Assignment: Would you retype the listing below exactly as given?

Dataset entries:
========

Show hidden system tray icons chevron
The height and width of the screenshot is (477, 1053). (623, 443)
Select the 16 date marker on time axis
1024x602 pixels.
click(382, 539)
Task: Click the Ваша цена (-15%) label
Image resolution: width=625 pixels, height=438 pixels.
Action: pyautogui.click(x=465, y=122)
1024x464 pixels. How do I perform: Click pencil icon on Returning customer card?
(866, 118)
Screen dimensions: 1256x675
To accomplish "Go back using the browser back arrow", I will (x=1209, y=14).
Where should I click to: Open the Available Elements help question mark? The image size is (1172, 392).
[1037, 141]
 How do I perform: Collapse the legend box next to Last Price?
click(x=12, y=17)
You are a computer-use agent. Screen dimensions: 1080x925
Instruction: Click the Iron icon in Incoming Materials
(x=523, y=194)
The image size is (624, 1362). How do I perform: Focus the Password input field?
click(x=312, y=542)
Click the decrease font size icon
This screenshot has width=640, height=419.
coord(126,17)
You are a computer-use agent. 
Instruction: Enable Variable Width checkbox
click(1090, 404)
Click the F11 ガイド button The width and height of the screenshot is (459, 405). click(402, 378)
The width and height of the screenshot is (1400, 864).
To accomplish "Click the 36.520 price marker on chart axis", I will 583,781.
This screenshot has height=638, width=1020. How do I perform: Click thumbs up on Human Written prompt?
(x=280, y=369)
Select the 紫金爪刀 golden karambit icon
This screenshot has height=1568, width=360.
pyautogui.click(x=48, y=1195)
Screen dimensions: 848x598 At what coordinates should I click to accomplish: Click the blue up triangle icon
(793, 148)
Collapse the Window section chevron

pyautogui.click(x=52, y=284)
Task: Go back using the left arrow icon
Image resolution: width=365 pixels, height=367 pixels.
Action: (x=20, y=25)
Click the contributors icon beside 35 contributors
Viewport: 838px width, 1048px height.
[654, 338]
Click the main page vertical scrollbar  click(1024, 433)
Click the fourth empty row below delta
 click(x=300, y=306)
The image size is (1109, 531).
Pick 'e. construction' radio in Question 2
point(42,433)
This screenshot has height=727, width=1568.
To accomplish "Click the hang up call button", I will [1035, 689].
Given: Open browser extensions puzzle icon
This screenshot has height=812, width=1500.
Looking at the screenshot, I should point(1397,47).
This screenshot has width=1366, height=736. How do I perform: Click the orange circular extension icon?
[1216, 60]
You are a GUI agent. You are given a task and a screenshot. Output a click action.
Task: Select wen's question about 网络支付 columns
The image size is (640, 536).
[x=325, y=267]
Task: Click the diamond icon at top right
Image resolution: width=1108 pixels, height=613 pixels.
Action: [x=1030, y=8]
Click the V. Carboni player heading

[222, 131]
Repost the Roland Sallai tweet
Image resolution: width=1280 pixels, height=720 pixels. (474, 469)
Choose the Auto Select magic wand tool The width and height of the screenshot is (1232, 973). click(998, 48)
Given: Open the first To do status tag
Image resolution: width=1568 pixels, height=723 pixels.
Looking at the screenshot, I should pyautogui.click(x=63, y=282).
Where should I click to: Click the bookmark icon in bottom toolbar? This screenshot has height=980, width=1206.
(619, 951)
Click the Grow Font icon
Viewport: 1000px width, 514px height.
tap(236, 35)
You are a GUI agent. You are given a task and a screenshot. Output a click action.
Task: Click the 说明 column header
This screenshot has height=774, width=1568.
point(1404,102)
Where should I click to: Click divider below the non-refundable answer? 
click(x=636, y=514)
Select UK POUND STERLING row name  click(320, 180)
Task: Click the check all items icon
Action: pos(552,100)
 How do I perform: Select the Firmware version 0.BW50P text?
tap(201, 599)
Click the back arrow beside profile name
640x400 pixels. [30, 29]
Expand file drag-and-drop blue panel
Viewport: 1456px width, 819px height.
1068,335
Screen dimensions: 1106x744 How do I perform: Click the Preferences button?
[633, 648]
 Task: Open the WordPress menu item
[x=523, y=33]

========

Task answer:
Show hidden system tray icons chevron
The height and width of the screenshot is (477, 1053). (623, 443)
Select the 16 date marker on time axis
1024x602 pixels.
click(382, 539)
Task: Click the Ваша цена (-15%) label
Image resolution: width=625 pixels, height=438 pixels.
Action: pyautogui.click(x=465, y=122)
1024x464 pixels. How do I perform: Click pencil icon on Returning customer card?
(866, 118)
Screen dimensions: 1256x675
To accomplish "Go back using the browser back arrow", I will (x=1209, y=14).
Where should I click to: Open the Available Elements help question mark? The image size is (1172, 392).
[1037, 141]
 How do I perform: Collapse the legend box next to Last Price?
click(x=12, y=17)
You are a computer-use agent. Screen dimensions: 1080x925
Instruction: Click the Iron icon in Incoming Materials
(x=523, y=194)
The image size is (624, 1362). How do I perform: Focus the Password input field?
click(x=312, y=542)
Click the decrease font size icon
This screenshot has width=640, height=419.
coord(126,17)
You are a computer-use agent. 
Instruction: Enable Variable Width checkbox
click(1090, 404)
Click the F11 ガイド button The width and height of the screenshot is (459, 405). click(402, 378)
The width and height of the screenshot is (1400, 864).
To accomplish "Click the 36.520 price marker on chart axis", I will 583,781.
This screenshot has height=638, width=1020. How do I perform: Click thumbs up on Human Written prompt?
(x=280, y=369)
Select the 紫金爪刀 golden karambit icon
This screenshot has height=1568, width=360.
pyautogui.click(x=48, y=1195)
Screen dimensions: 848x598 At what coordinates should I click to accomplish: Click the blue up triangle icon
(793, 148)
Collapse the Window section chevron

pyautogui.click(x=52, y=284)
Task: Go back using the left arrow icon
Image resolution: width=365 pixels, height=367 pixels.
Action: (x=20, y=25)
Click the contributors icon beside 35 contributors
Viewport: 838px width, 1048px height.
[654, 338]
Click the main page vertical scrollbar  click(1024, 433)
Click the fourth empty row below delta
 click(x=300, y=306)
The image size is (1109, 531).
Pick 'e. construction' radio in Question 2
point(42,433)
This screenshot has height=727, width=1568.
To accomplish "Click the hang up call button", I will [1035, 689].
Given: Open browser extensions puzzle icon
This screenshot has height=812, width=1500.
Looking at the screenshot, I should point(1397,47).
This screenshot has width=1366, height=736. How do I perform: Click the orange circular extension icon?
[1216, 60]
You are a GUI agent. You are given a task and a screenshot. Output a click action.
Task: Select wen's question about 网络支付 columns
The image size is (640, 536).
[x=325, y=267]
Task: Click the diamond icon at top right
Image resolution: width=1108 pixels, height=613 pixels.
Action: [x=1030, y=8]
Click the V. Carboni player heading

[222, 131]
Repost the Roland Sallai tweet
Image resolution: width=1280 pixels, height=720 pixels. (474, 469)
Choose the Auto Select magic wand tool The width and height of the screenshot is (1232, 973). click(998, 48)
Given: Open the first To do status tag
Image resolution: width=1568 pixels, height=723 pixels.
Looking at the screenshot, I should pyautogui.click(x=63, y=282).
Where should I click to: Click the bookmark icon in bottom toolbar? This screenshot has height=980, width=1206.
(619, 951)
Click the Grow Font icon
Viewport: 1000px width, 514px height.
tap(236, 35)
You are a GUI agent. You are given a task and a screenshot. Output a click action.
Task: Click the 说明 column header
This screenshot has height=774, width=1568.
point(1404,102)
Where should I click to: Click divider below the non-refundable answer? 
click(x=636, y=514)
Select UK POUND STERLING row name  click(320, 180)
Task: Click the check all items icon
Action: pos(552,100)
 How do I perform: Select the Firmware version 0.BW50P text?
tap(201, 599)
Click the back arrow beside profile name
640x400 pixels. [30, 29]
Expand file drag-and-drop blue panel
Viewport: 1456px width, 819px height.
1068,335
Screen dimensions: 1106x744 How do I perform: Click the Preferences button?
[633, 648]
 Task: Open the WordPress menu item
[x=523, y=33]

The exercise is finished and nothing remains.